According to official data, China’s gold reserves increased by 30,000 troy ounces in February, bringing total holdings to 74.22 million troy ounces. This marks a full 16 months of uninterrupted accumulation since the current buying cycle began in November 2024. Despite international gold prices experiencing a correction in February, they have recently climbed back above the $5,000 per ounce threshold amid escalating Middle East conflicts. The PBoC’s decision to continue purchasing at relatively elevated price levels underscores its firm confidence in gold’s long-term value.
Spot gold surged more than 8% in February, marking its seventh consecutive monthly gain. Heightened global political and economic uncertainty continues to drive capital flows into gold assets. Although prices retreated this week amid diminishing rate cut expectations and rising energy costs, they remained near $5,135 per ounce as of Friday. Market observers note that each pullback is viewed by long-term investors as a buying opportunity.
Global Central Bank Logic Holds Steady as China Leads the Charge
The World Gold Council reports that global central bank purchasing activity slowed somewhat at the beginning of the year due to price volatility. However, analyst Marissa Salim suggests that while price fluctuations may have temporarily moderated some central banks’ buying pace, ongoing geopolitical tensions “are likely to keep central banks accumulating gold throughout 2026” as they seek to diversify reserves and hedge against global uncertainty.

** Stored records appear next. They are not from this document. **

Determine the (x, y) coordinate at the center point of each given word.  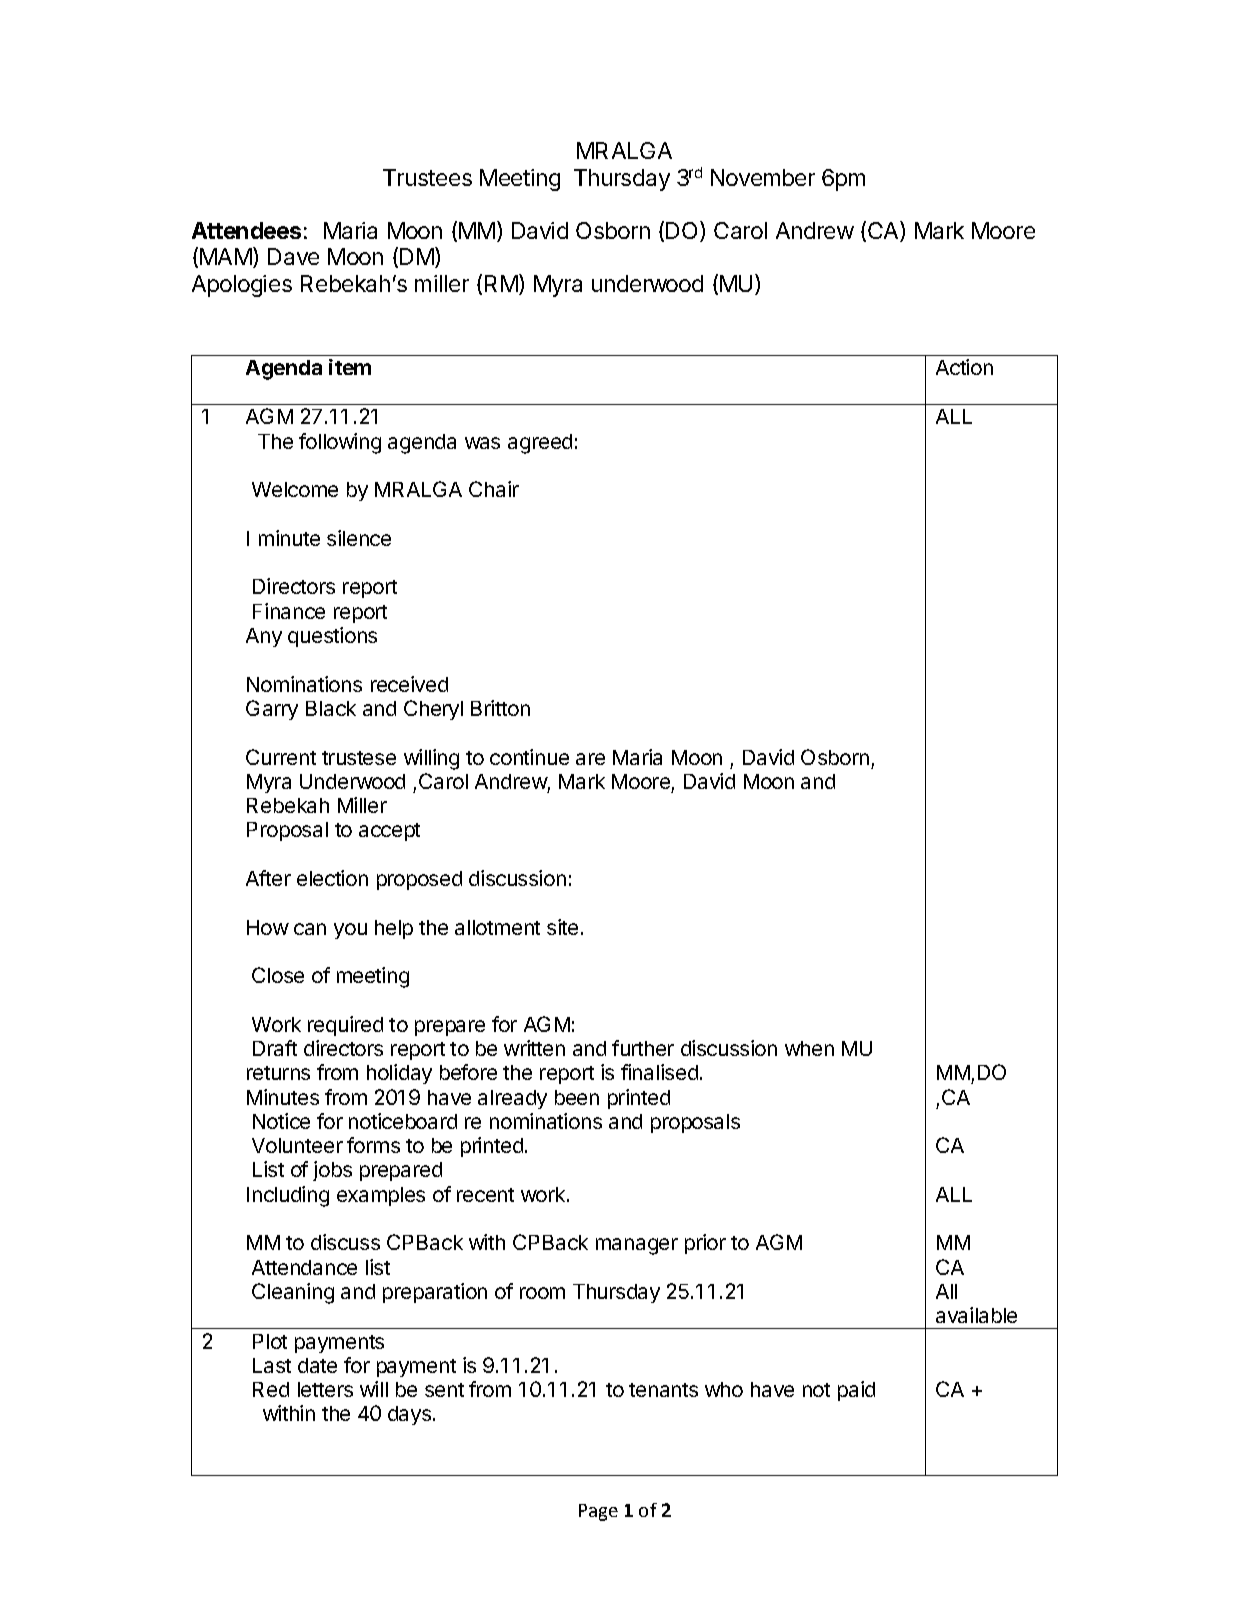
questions (332, 637)
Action (964, 367)
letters (325, 1389)
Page (598, 1512)
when (809, 1048)
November (763, 177)
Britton (500, 708)
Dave (293, 256)
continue (529, 757)
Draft (275, 1048)
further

Within this global trend, China’s accumulation campaign stands out as particularly noteworthy. The 16-month consecutive increase not only reflects Beijing’s forward-looking assessment of international conditions but also signals long-term considerations toward optimizing the country’s reserve composition.

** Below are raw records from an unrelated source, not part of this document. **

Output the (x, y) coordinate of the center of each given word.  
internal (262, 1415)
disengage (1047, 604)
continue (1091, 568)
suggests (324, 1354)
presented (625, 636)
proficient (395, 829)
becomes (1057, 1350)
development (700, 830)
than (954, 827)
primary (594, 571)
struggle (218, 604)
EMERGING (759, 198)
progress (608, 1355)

Echoing the central bank’s steadfast accumulation, physical gold demand within China continues to demonstrate robust resilience. Despite historically high price levels, premiums in the Chinese market remained steady at $13-$15 per ounce over international benchmark prices last week, slightly higher than the previous week’s levels. Peter Fung, head of dealing at Wing Fung Precious Metals, noted that the stable premium indicates “even with gold prices above $5,000, physical demand in China remains very steady. People continue to buy gold for long-term investment.”

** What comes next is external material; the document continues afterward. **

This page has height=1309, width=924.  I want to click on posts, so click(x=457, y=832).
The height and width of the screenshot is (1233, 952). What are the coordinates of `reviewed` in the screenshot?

This phenomenon of “buying more as prices rise” reflects Chinese investors’ deep-seated conviction in gold’s safe-haven attributes. Against a backdrop of intensifying global economic uncertainty, gold’s role as the ultimate safe-haven asset grows increasingly pronounced. Both the central bank’s strategic reserve adjustments and ordinary investors’ asset allocation decisions now place gold in an indispensable position.
Conclusion
As global instability becomes the new normal, gold’s value proposition is being reaffirmed. The PBoC’s 16 consecutive months of gold accumulation represents both a rational choice to hedge external risks and optimize reserve structure, while also sending a powerful signal to markets: in turbulent times, gold remains a core asset worth holding for the long term. Facing a complex and evolving international environment, China is taking concrete steps to build a more robust reserve system, laying a solid foundation for economic security.